In prior announcements, we've also talked about options for additional manufacturing locations, and we can now report that we've entered into a lease agreement for a manufacturing facility in Guangzhou, China. We have a well-established sales footprint in China, which has been run out of Guangzhou for almost 20 years now, and this new facility is aligned with our distributed supply chain strategy. It will start with a select range of products to service local markets, and it provides us with optionality and flexibility to respond to demand over time. Let's look now at page 16. There's a number of uncertainties which I think we're all familiar with now leading into the coming half, and that leaves us unable to provide quantitative guidance for revenue or earnings at this time.
As we note in our earnings release, we see a number of factors impacting the period, including the severity and extent of COVID-19, RSV, influenza, and that's in addition to the impact of ongoing hospital staffing pressures and potentially surgical backlogs. Speaking on a more qualitative basis, we have a number of things that lead us to believe that second half revenue will be higher than the first half. Historically, sales of our Hospital consumables are typically higher in the second half, and that reflects seasonal patterns in hospitals. Specifically, in the last two pre-COVID years, Hospital consumable sales were 19% higher in the second half than in the first half in constant currency terms. In addition, the proportion of customers cycling through their Omicron-driven consumable stock is likely to be lower in our second half than the first half.
In Homecare, the recent launch of our Evora Full, in combination with an ongoing improving supply of CPAP hardware, is likely to contribute to continued Homecare growth for the remainder of the year. Lyndal's already mentioned our expectations for gross margin and operating expenses for the rest of this financial year, so I'll leave that there. With that, we're now happy to take your questions.
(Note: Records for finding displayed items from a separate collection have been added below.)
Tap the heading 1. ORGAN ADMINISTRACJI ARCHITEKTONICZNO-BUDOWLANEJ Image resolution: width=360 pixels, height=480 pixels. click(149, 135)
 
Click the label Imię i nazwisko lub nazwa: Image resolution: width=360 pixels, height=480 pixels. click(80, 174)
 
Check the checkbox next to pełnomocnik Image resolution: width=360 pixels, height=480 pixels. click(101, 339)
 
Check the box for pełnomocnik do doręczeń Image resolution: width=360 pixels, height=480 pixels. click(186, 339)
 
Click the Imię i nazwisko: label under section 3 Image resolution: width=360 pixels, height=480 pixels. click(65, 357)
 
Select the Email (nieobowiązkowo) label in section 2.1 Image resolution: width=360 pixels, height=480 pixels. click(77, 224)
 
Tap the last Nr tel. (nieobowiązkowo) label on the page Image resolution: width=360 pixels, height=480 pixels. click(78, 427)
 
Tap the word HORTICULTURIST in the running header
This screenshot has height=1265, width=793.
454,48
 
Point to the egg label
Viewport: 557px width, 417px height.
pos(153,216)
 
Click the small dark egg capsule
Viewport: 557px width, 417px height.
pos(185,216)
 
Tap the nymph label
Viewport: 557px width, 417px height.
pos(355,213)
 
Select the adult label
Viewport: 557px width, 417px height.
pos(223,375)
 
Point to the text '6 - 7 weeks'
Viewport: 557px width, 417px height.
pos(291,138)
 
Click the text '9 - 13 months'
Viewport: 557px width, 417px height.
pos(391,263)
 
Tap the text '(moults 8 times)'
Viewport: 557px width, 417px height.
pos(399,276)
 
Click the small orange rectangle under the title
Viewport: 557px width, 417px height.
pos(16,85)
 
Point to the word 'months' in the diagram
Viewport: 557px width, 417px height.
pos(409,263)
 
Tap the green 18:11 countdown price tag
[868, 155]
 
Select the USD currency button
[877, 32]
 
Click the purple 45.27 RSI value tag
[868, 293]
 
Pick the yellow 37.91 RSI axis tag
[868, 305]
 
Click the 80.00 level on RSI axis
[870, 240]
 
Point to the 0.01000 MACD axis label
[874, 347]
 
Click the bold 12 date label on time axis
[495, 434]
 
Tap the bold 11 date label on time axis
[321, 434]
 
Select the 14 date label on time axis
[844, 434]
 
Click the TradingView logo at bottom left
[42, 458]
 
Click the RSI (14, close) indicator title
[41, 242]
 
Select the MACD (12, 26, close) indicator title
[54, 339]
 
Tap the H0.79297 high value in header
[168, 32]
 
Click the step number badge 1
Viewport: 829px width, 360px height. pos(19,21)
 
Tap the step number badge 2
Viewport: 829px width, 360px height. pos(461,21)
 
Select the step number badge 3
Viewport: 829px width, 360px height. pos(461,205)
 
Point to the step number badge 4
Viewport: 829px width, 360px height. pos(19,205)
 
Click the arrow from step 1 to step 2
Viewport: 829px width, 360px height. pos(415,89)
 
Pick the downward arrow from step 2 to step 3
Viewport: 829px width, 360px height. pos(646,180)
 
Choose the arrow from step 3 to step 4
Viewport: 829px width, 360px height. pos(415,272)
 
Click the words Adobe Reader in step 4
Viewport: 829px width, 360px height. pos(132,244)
Thanks, thanks, Lewis. We can now take your questions. Before we begin, can I please ask everybody to limit your questions to two. This is to ensure that everybody has an opportunity to participate. If you do have further questions, you're welcome to rejoin the queue, and we can do our best to cover everything off within the hour. Jenny, I think we can now open the line for questions.
Thank you. If you'd like to ask a question, please signal by pressing star one on your telephone keypad. If you're using a speakerphone, please make sure your mute function is turned off to allow your speaker to reach our equipment. Again, please press star one to ask a question. A voice prompt will indicate when your line is open to ask the question. Our first question today is going to come from David Low from JP Morgan.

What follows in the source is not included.